● **Exercise**
Beginning at the line containing "Where should I click to: Click the" in the material below and ending at the line containing "Where should I click to: Click BNP", return each line exactly and add nothing.

● **Exercise material**
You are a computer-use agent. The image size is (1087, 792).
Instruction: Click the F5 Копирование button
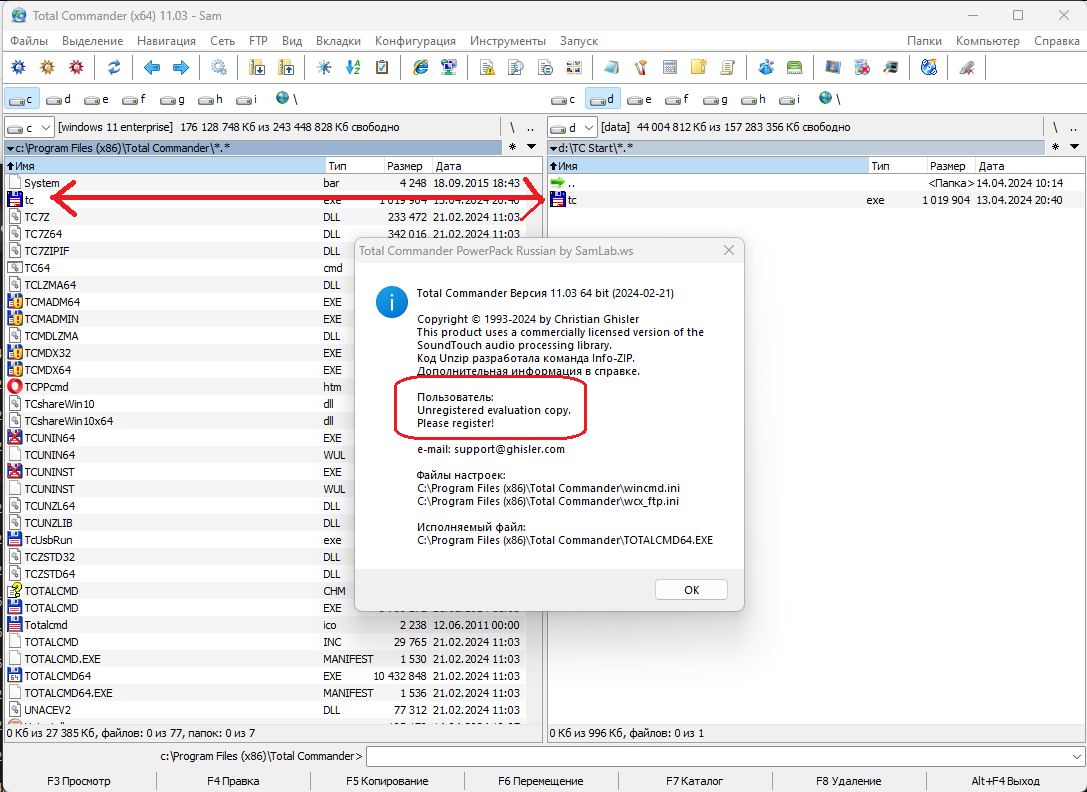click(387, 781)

...

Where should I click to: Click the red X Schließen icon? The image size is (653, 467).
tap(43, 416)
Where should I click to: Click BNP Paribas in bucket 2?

● **Result of this task**
Where should I click to: Click the red X Schließen icon? The image size is (653, 467).
tap(43, 416)
Where should I click to: Click BNP Paribas in bucket 2?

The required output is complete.